Creamy chocolate sourdough ice cream scooped into a bowl with dark chocolate shavings on top Pin it
Creamy chocolate sourdough ice cream scooped into a bowl with dark chocolate shavings on top | cookible.com

This velvety chocolate ice cream combines the deep, intense flavors of dark chocolate and cocoa with the subtle tang of sourdough starter. The result is a uniquely complex dessert that balances sweetness with a pleasant, fermented brightness.

The preparation involves creating a traditional custard base with egg yolks and cream, then infusing it with quality dark chocolate. The sourdough starter adds both depth of flavor and a surprisingly smooth texture that sets this frozen treat apart from ordinary chocolate varieties.

Perfect for those who enjoy exploring unexpected flavor combinations, this dessert shines when served with fresh berries or a finishing sprinkle of sea salt to enhance the chocolate notes.

The summer my sourdough starter got completely out of control, I had discard piling up in mason jars like a science experiment gone rogue, and that is honestly how this ice cream was born. I stirred some into a chocolate custard on a whim, fully expecting disaster, and instead got this velvety, tangy frozen thing that tasted like brownie batter met frozen yogurt in the best possible way. My kitchen smelled like a bakery had collided with a chocolate shop, and I have been chasing that moment ever since.

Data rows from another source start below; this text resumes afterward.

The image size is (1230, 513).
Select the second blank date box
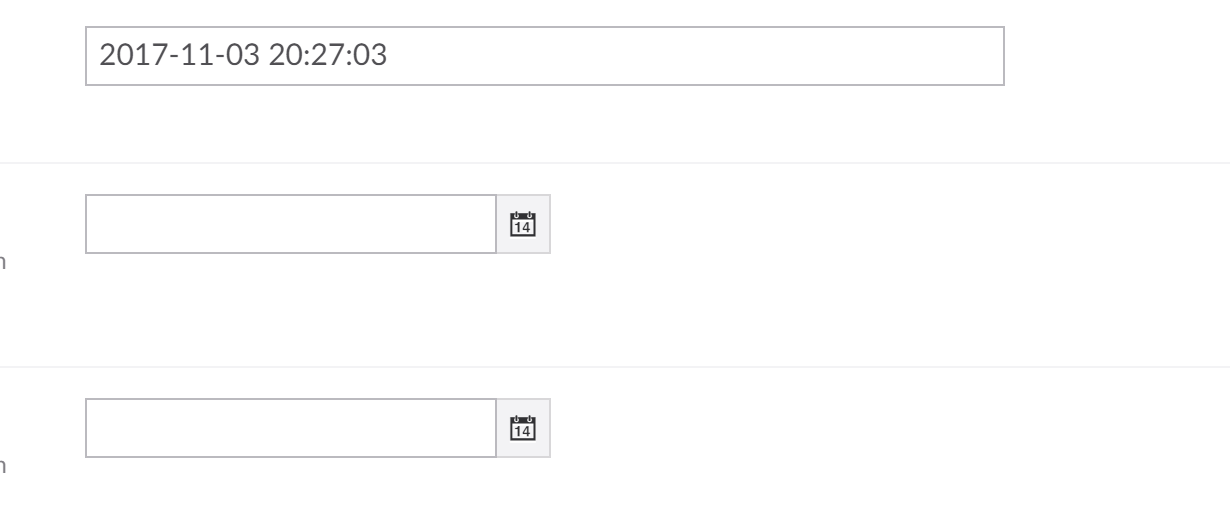click(x=291, y=429)
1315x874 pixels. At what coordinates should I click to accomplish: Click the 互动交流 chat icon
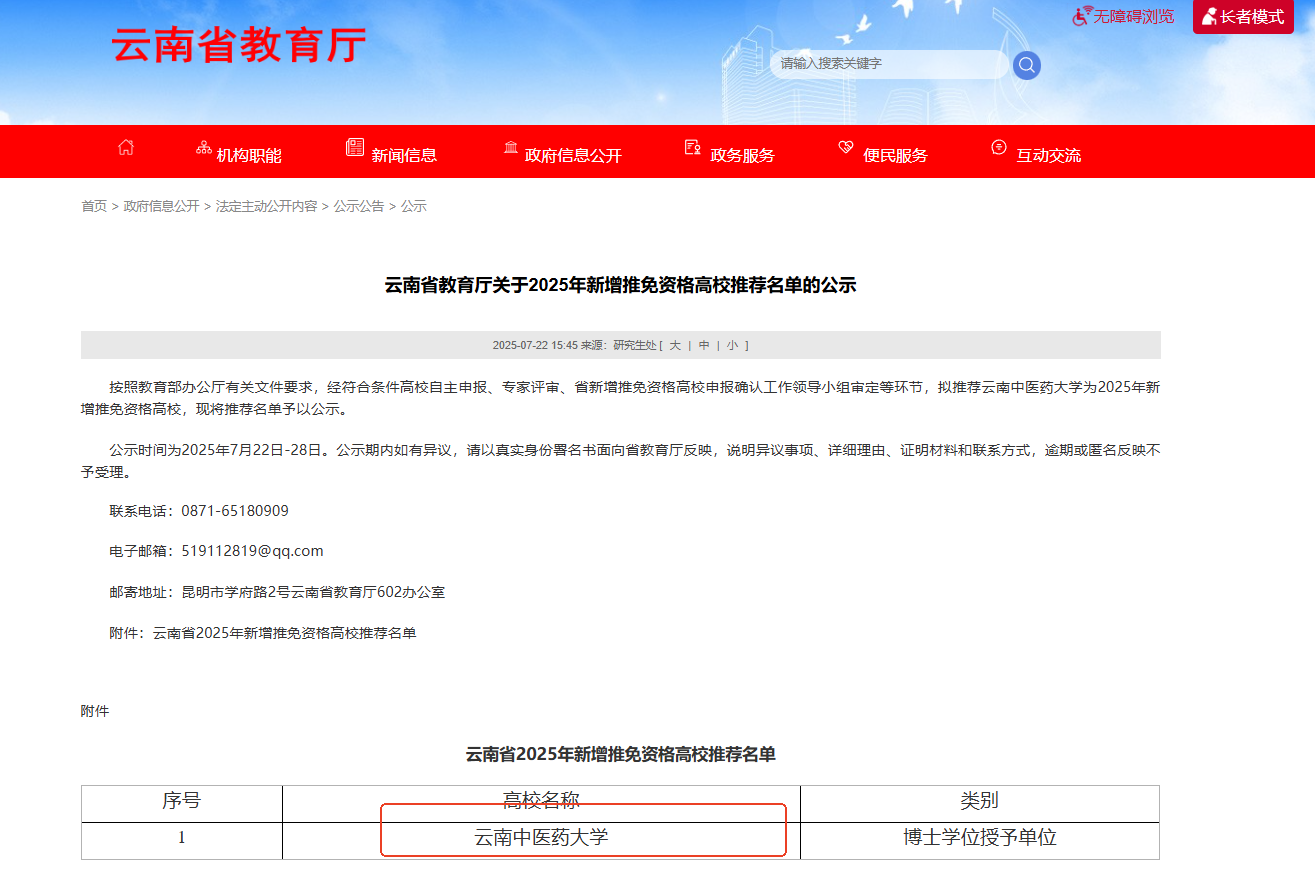[x=998, y=148]
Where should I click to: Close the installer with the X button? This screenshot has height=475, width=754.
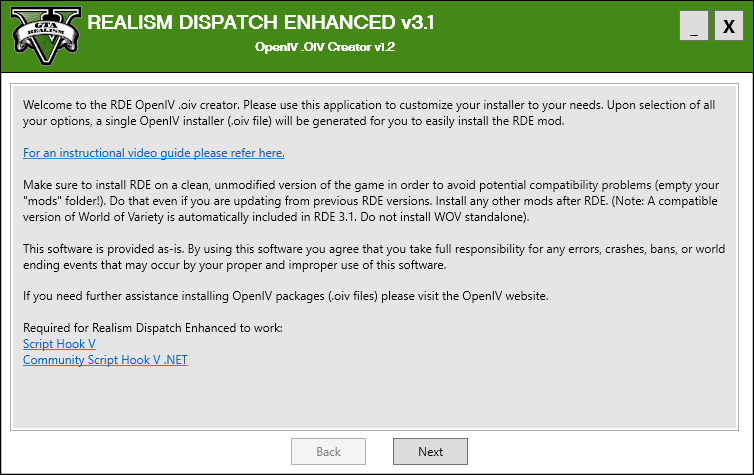pos(727,27)
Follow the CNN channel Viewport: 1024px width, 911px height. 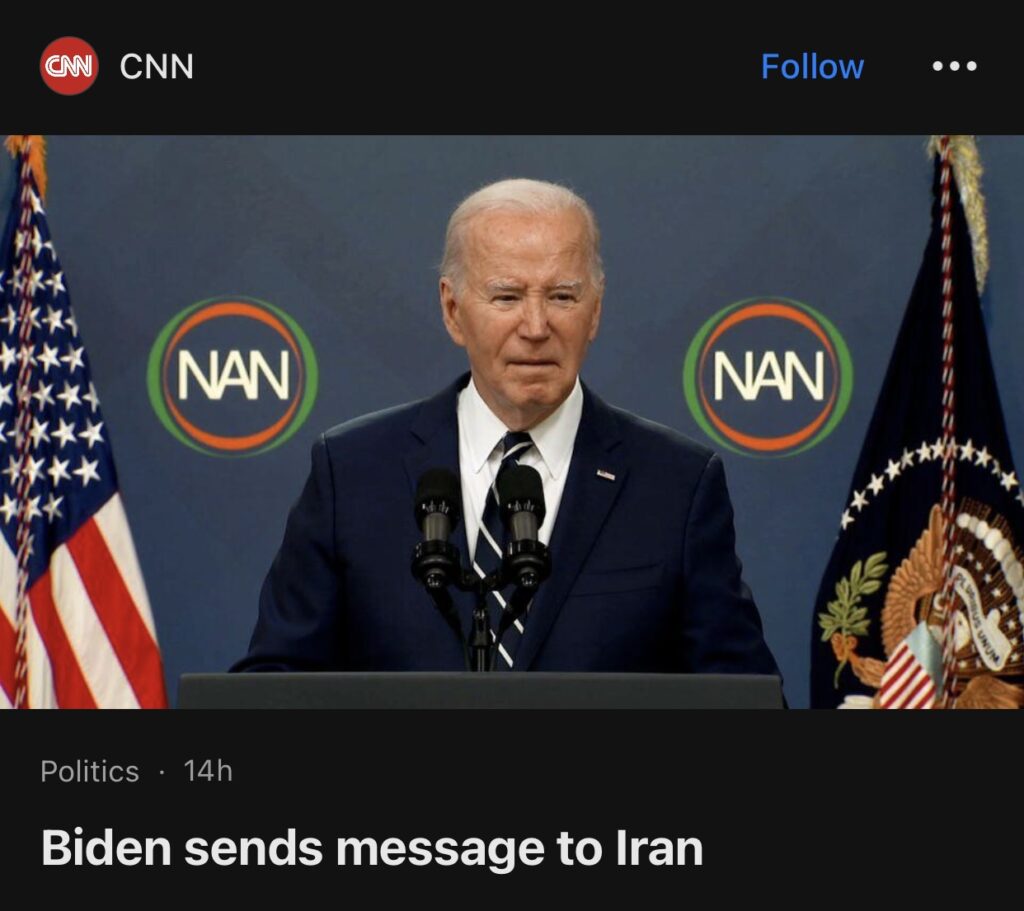pos(812,67)
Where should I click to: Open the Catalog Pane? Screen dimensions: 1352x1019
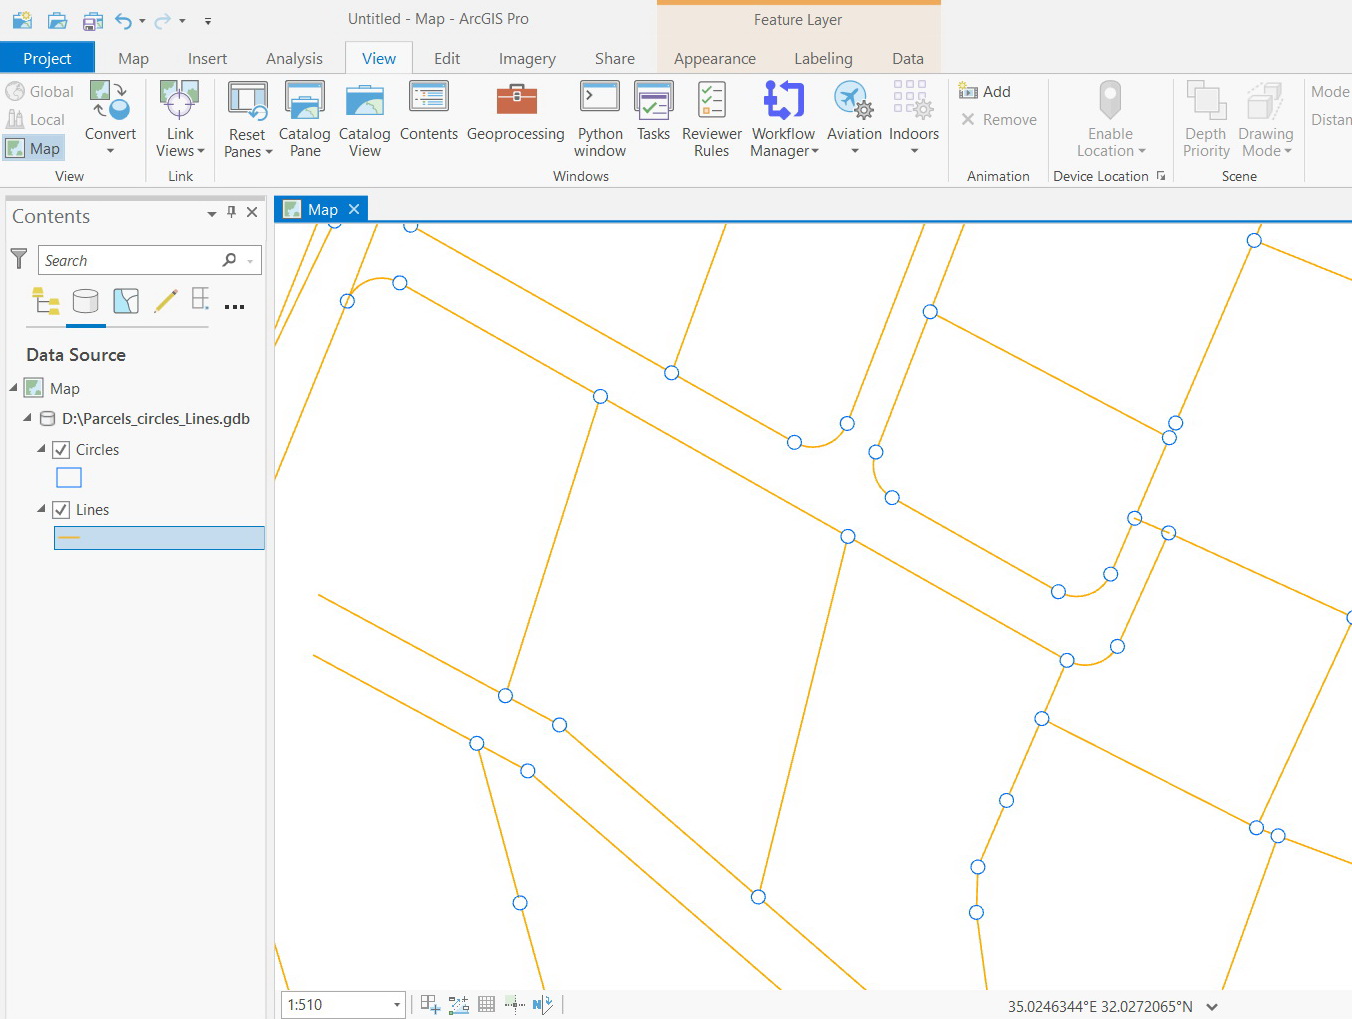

I served this at a dinner party in August and watched a friend who swears she hates sourdough go back for thirds without a shred of irony.

Ingredients

  • Whole milk (1 1/2 cups): Whole milk is nonnegotiable here because the fat carries the flavor and gives you that dense, scoopable texture.
  • Heavy cream (1 1/2 cups): This is what makes the ice cream feel luxurious and smooth on your tongue.
  • Granulated sugar (1/2 cup): Splitting the sugar between the custard and the yolks helps everything dissolve evenly.
  • Egg yolks (4 large): The yolks are your thickening power, and they give the base that golden, custardy backbone.
  • Salt (1/4 tsp): A small pinch makes the chocolate taste exponentially more like itself.
  • Dark chocolate, 70% cacao (4 oz, chopped): Use the good stuff because this is the star and bitterness balances the sourdough tang beautifully.
  • Unsweetened cocoa powder (1/4 cup): This deepens the chocolate flavor without adding extra sweetness.
  • Active sourdough starter, unfed or discard (1/2 cup): Room temperature discard works best, and the tangier it is, the more interesting your ice cream becomes.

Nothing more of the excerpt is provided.